> FRAGMENTO CITADO:
El arquetipo político que se impone hoy en tiempos de pandemia (y también en la post) es un sujeto que tiene compulsión por aparecer al mismo tiempo en todos los canales de televisión. Ha hecho posible lo que la ciencia no ha podido: hablarles a todas las personas al mismo tiempo y en diferentes formatos: en noticieros a toda hora y en matinales de todos los canales de TV. Ni los artificios de Meliés pudieron lograr tal efecto de ubicuidad.
Es una suerte de “Gran hermano” del siglo XXI. Que todo lo ve y, claro, al que todos ven hacer algo desde reinaugurar un mall y volverlo a cerrar hasta su despliegue en “terreno” mostrando cómo se han capacitado los inspectores municipales para fiscalizar a los asistentes a una gran cadena de supermercado.

> DESCRIPCIÓN DE LA TAREA: En el fragmento sobre el arquetipo político en tiempos de pandemia, ¿como qué se describe a ese sujeto al comienzo del segundo párrafo?

> DATOS:
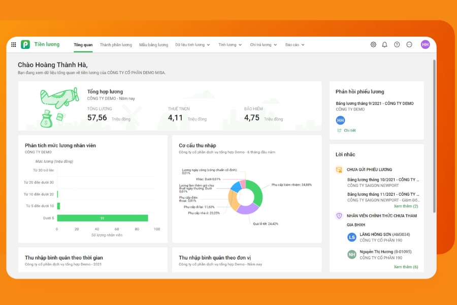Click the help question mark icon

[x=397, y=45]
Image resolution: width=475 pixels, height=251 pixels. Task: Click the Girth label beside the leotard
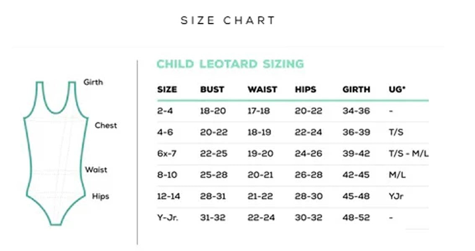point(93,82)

---

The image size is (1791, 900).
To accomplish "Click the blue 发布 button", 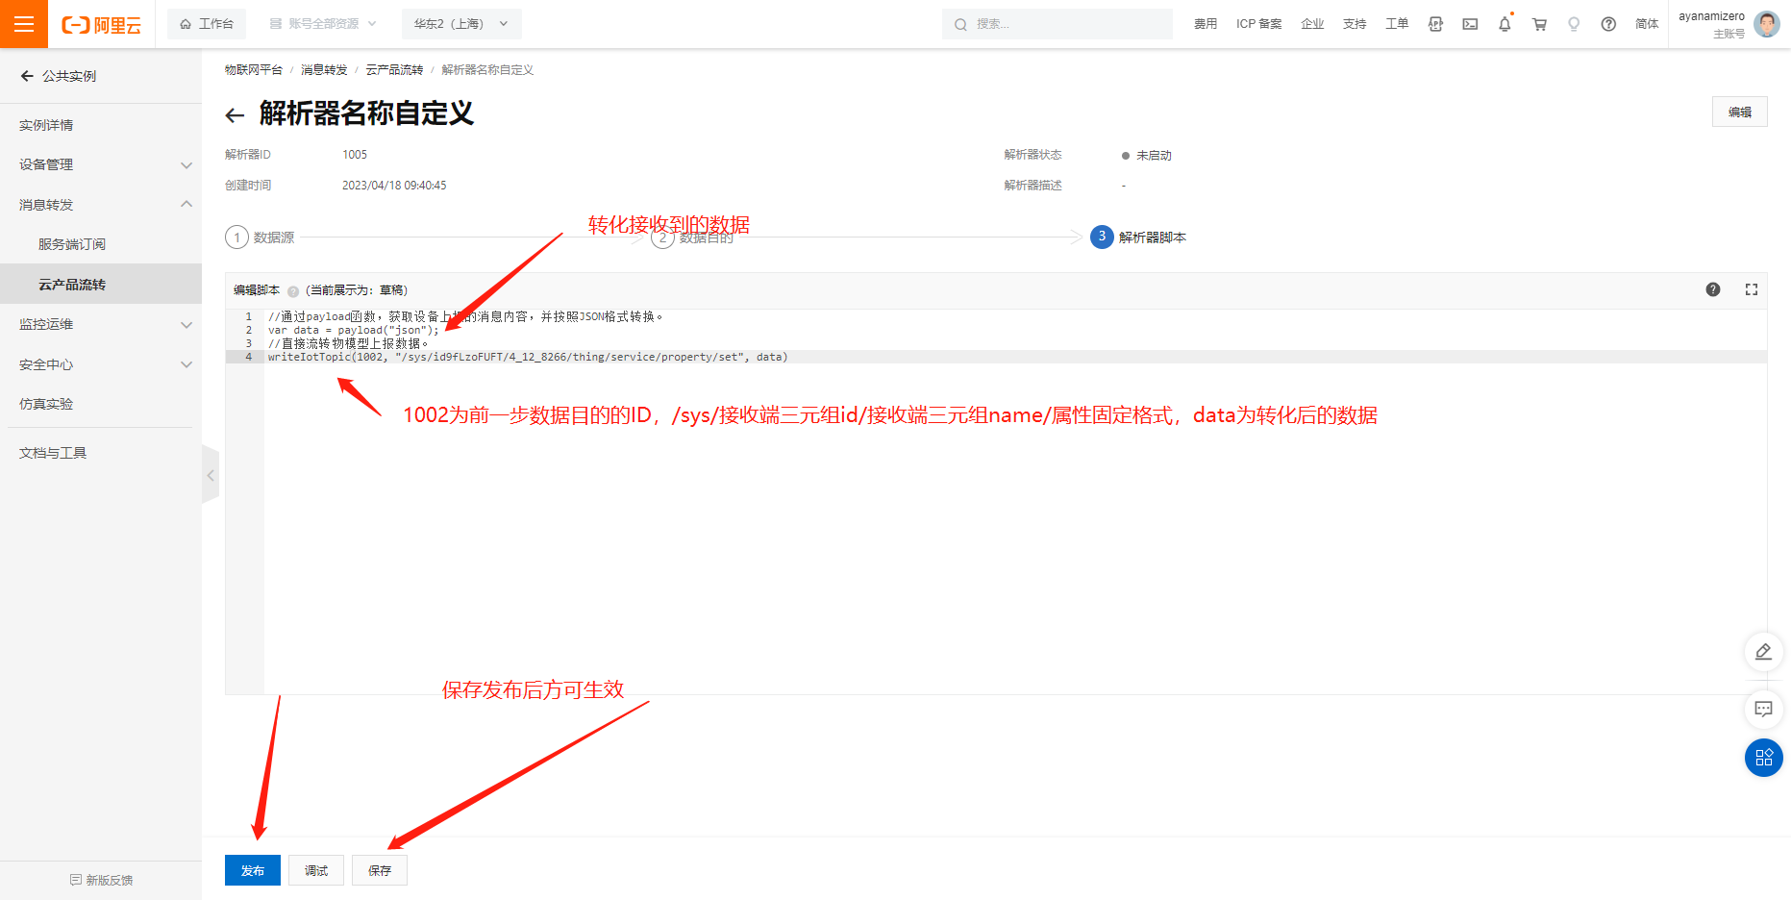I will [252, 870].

--

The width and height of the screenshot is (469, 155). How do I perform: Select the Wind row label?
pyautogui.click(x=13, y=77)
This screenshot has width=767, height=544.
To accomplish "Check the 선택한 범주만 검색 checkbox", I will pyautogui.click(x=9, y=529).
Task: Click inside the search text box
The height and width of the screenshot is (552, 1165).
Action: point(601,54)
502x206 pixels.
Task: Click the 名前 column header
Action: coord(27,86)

> RESPUESTA ESPERADA: Como una suerte de "Gran hermano" del siglo XXI.